Fiorentina steak and more. There are many cuts (from tagliata to tripe, to cuts considered less ‘noble’) that we can eat in restaurants and trattorias in San Quirico and Bagno Vignoni and buy in butcher shops.
The queen meat of this part of Tuscany is the Chianina, partly because we are just a stone’s throw from the homeland of this prized breed of cattle, and in the Val d’Orcia itself there is no shortage of Chianina breed farms whose meat makes its way directly to our tables. But, of course, quality meat from other non-native breeds can also be found.
Among the protected cattle breeds of the Vitellone Bianco dell’Appennino Centrale IGP (Protected Geographical Indication), the Chianina is the one that boasts the most noble and established image, thanks to the fame it has been able to win with the gastronomic myth of the “Florentine” steak.
Derived, according to some, from the Bos Primigenius (the one depicted in prehistoric cave graffiti) of which it still retains traces in the ancient “rump,” the Chianino ox was highly prized even by the Etruscans and Romans, who used it in triumphal processions, choosing it among other cattle for its characteristic porcelain-white coat.

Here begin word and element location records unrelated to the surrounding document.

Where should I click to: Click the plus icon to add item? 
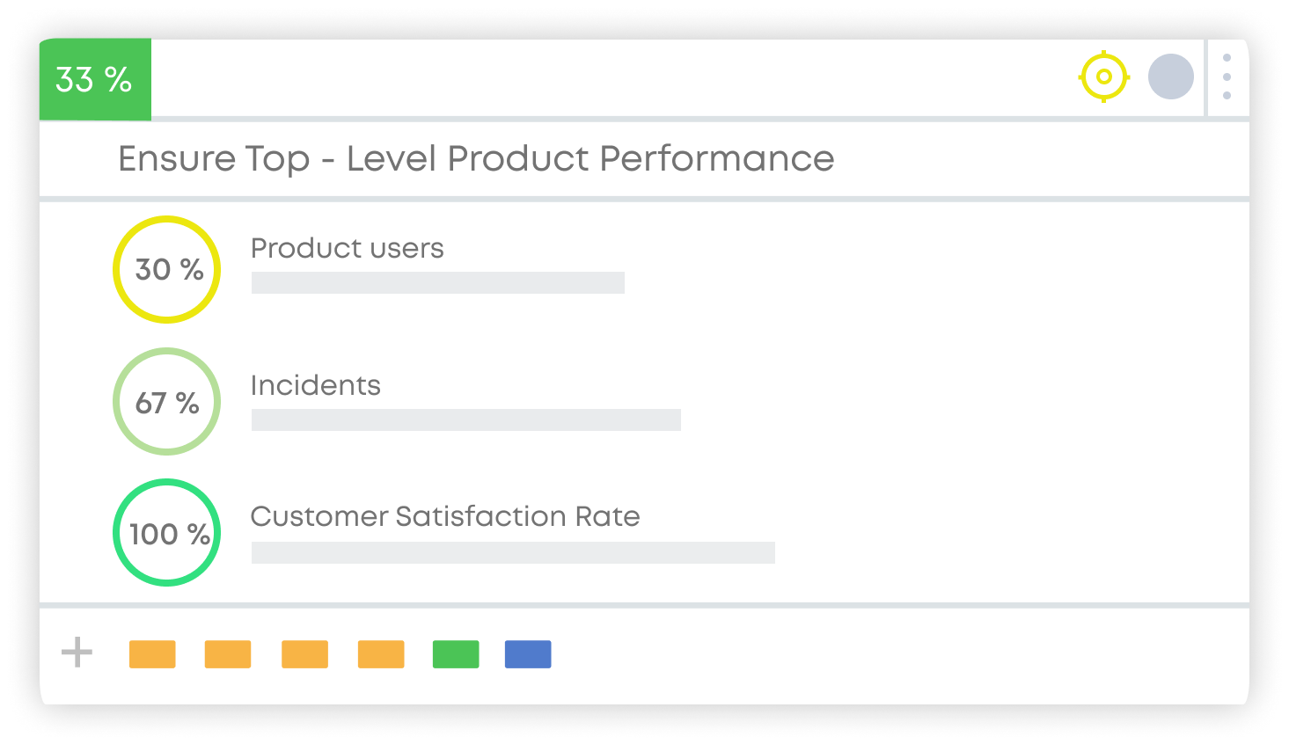(x=77, y=653)
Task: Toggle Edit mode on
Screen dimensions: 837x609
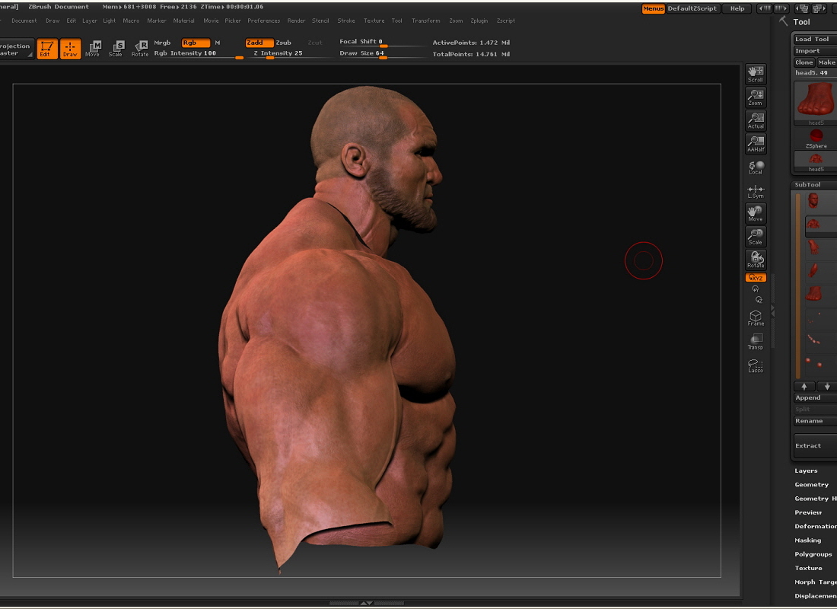Action: pos(47,49)
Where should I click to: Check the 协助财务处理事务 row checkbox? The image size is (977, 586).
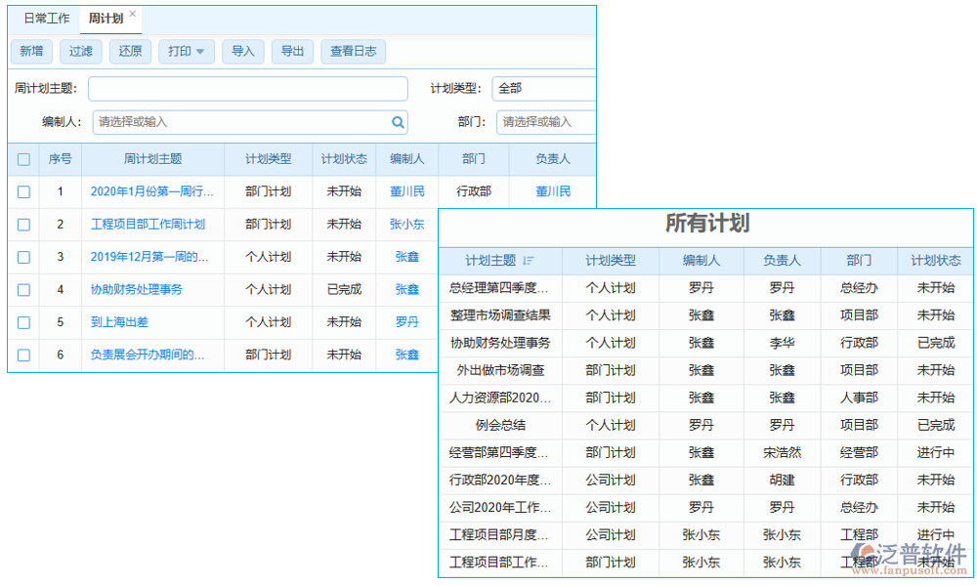[22, 289]
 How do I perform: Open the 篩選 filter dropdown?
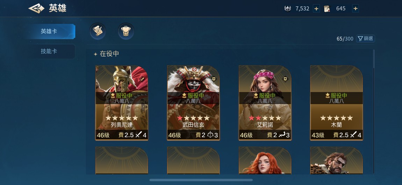point(365,39)
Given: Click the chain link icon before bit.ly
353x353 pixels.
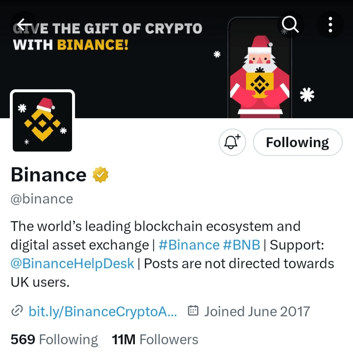Looking at the screenshot, I should pos(18,311).
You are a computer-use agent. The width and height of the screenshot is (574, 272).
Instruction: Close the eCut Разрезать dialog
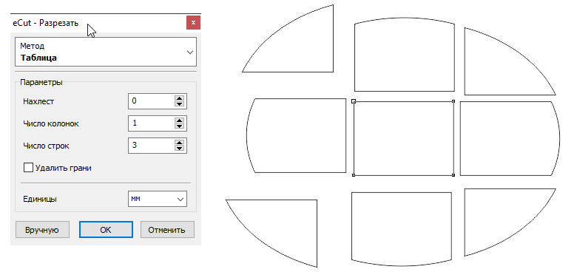coord(193,23)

Other somatic features that make the cattle easily recognizable are the pigmentation of the muzzle and tongue, the light and elegant head with short horns, the long and cylindrical trunk with wide back and loins, and longer limbs than other breeds. After more than 22 centuries, Chianina cattle continue to be raised in the middle Tiber Valley and the Sienese and Arezzo Chiana valleys. The PGI protection obtained with the label “Vitellone bianco dell’appennino centrale” guarantees the quality of the productions, the traceability of the meat from birth to slaughter, following each bovine to the distribution stage to guarantee the consumer.
Igp Chianino veal meat can be recognized by its bright red color, fine texture, firmness and elasticity to the touch. Small fat infiltrations (white or slightly whitish) furrowing the muscle mass are characteristic, and the outer thickness of fat covers the surface of the back and loins. In terms of fat content, Chianina meat has average values of 2 percent, a lower percentage than other breeds, from which it also differs in its high iron content.